▶ Given task A
Rewrite the part of the rows that opens with the line containing "This screenshot has width=798, height=598." and runs through the end of the rows as a numbered list, omitting blank lines.

▶ Text extract
- - -
I have made a PHP script that parses an XML file. This is not easy to use and I wanted to implement it in Java.
Inside the first element there are various count of
You have few variations how to implement XML parsing at Java.
The most common is: DOM, SAX, StAX.
Everyone one has pros and cons. With Dom and Sax you able to validate your xml with xsd schema. But Stax works without xsd validation, and much faster.
For example, xml file:
<?xml version="1.0" encoding="UTF-8"?>
<staff xmlns:xsi="http://www.w3.org/2001/XMLSchema-instance"
xsi:noNamespaceSchemaLocation="oldEmployee.xsd">
<employee>
<name>Carl Cracker</name>
<salary>75000</salary>
<hiredate year="1987" month="12" day="15" />
</employee>
<employee>
<name>Harry Hacker</name>
<salary>50000</salary>
<hiredate year="1989" month="10" day="1" />
</employee>
<employee>
<name>Tony Tester</name>
<salary>40000</salary>
<hiredate year="1990" month="3" day="15" />
</employee>
</staff>
The longest at implementation (to my mind) DOM parser:
class DomXmlParser {
private Document document;
List<Employee> empList = new ArrayList<>();
public SchemaFactory schemaFactory;
public final String JAXP_SCHEMA_LANGUAGE = "http://java.sun.com/xml/jaxp/properties/schemaLanguage";
public final String W3C_XML_SCHEMA = "http://www.w3.org/2001/XMLSchema";
public DomXmlParser() {
try {
DocumentBuilderFactory factory = DocumentBuilderFactory.newInstance();
factory.setNamespaceAware(true);
factory.setAttribute(JAXP_SCHEMA_LANGUAGE, W3C_XML_SCHEMA);
DocumentBuilder builder = factory.newDocumentBuilder();
document = builder.parse(new File(EMPLOYEE_XML.getFilename()));
} catch (Exception e) {
e.printStackTrace();
}
}
public List<Employee> parseFromXmlToEmployee() {
NodeList nodeList = document.getDocumentElement().getChildNodes();
for (int i = 0; i < nodeList.getLength(); i++) {
Node node = nodeList.item(i);
if (node instanceof Element) {
Employee emp = new Employee();
NodeList childNodes = node.getChildNodes();
for (int j = 0; j < childNodes.getLength(); j++) {
Node cNode = childNodes.item(j);
// identify the child tag of employees
if (cNode instanceof Element) {
switch (cNode.getNodeName()) {
case "name":
emp.setName(text(cNode));
break;
case "salary":
emp.setSalary(Double.parseDouble(text(cNode)));
break;
case "hiredate":
int yearAttr = Integer.parseInt(cNode.getAttributes().getNamedItem("year").getNodeValue());
int monthAttr = Integer.parseInt(cNode.getAttributes().getNamedItem("month").getNodeValue());
int dayAttr = Integer.parseInt(cNode.getAttributes().getNamedItem("day").getNodeValue());
emp.setHireDay(yearAttr, monthAttr - 1, dayAttr);
break;
}
}
}
empList.add(emp);
}
}
return empList;
}
private String text(Node cNode) {
return cNode.getTextContent().trim();
}
}
SAX parser:
class SaxHandler extends DefaultHandler {
private Stack<String> elementStack = new Stack<>();
private Stack<Object> objectStack = new Stack<>();
public List<Employee> employees = new ArrayList<>();
Employee employee = null;
@Override
public void startElement(String uri, String localName, String qName, Attributes attributes) throws SAXException {
this.elementStack.push(qName);
if ("employee".equals(qName)) {
employee = new Employee();
this.objectStack.push(employee);
this.employees.add(employee);
}
if("hiredate".equals(qName))
- - -
▶ Stored records
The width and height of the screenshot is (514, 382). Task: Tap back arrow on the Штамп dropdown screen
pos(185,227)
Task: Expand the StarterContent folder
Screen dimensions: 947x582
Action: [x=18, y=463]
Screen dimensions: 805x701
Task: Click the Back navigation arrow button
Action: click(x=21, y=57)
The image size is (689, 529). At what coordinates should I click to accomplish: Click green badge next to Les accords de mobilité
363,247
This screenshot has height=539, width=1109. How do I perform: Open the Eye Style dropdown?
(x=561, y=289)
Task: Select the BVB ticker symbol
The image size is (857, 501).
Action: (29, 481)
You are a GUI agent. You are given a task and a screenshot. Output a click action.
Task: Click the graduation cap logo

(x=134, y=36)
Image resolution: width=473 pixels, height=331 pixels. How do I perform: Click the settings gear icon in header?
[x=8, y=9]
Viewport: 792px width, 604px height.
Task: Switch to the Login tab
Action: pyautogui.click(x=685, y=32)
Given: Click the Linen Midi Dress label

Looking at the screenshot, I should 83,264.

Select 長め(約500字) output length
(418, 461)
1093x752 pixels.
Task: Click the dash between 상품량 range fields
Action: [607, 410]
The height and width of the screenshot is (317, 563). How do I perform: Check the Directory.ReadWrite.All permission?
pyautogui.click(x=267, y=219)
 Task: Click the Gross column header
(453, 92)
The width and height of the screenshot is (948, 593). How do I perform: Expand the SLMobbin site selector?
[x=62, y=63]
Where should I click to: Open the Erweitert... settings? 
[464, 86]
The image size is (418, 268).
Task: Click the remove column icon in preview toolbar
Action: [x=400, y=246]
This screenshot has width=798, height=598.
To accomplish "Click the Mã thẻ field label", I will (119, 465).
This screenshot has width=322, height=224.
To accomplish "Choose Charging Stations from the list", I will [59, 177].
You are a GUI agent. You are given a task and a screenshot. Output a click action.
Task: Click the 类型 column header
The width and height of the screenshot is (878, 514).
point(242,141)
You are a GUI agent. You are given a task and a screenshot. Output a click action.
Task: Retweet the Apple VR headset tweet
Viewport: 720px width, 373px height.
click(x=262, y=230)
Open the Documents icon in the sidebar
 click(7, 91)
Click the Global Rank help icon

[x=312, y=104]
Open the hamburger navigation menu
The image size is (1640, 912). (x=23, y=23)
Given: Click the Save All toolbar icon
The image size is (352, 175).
- - -
▶ Given task B
Answer these questions from the thread on XML parsing in Java:
(i) Which three approaches does the thread name as the most common for XML parsing in Java?
(ii) What salary does the example XML file give for Harry Hacker?
(iii) Which of these approaches does the thread say works without xsd validation?

▶ Complete response A
1. This screenshot has width=798, height=598.
2. To accomplish "Click the Mã thẻ field label", I will (119, 465).
3. This screenshot has width=322, height=224.
4. To accomplish "Choose Charging Stations from the list", I will [59, 177].
5. You are a GUI agent. You are given a task and a screenshot. Output a click action.
6. Task: Click the 类型 column header
7. The width and height of the screenshot is (878, 514).
8. point(242,141)
9. You are a GUI agent. You are given a task and a screenshot. Output a click action.
10. Task: Retweet the Apple VR headset tweet
11. Viewport: 720px width, 373px height.
12. click(x=262, y=230)
13. Open the Documents icon in the sidebar
14.  click(7, 91)
15. Click the Global Rank help icon
16. [x=312, y=104]
17. Open the hamburger navigation menu
18. The image size is (1640, 912). (x=23, y=23)
19. Given: Click the Save All toolbar icon
20. The image size is (352, 175).

▶ Complete response B
(i) DOM, SAX and StAX.
(ii) 50000.
(iii) StAX.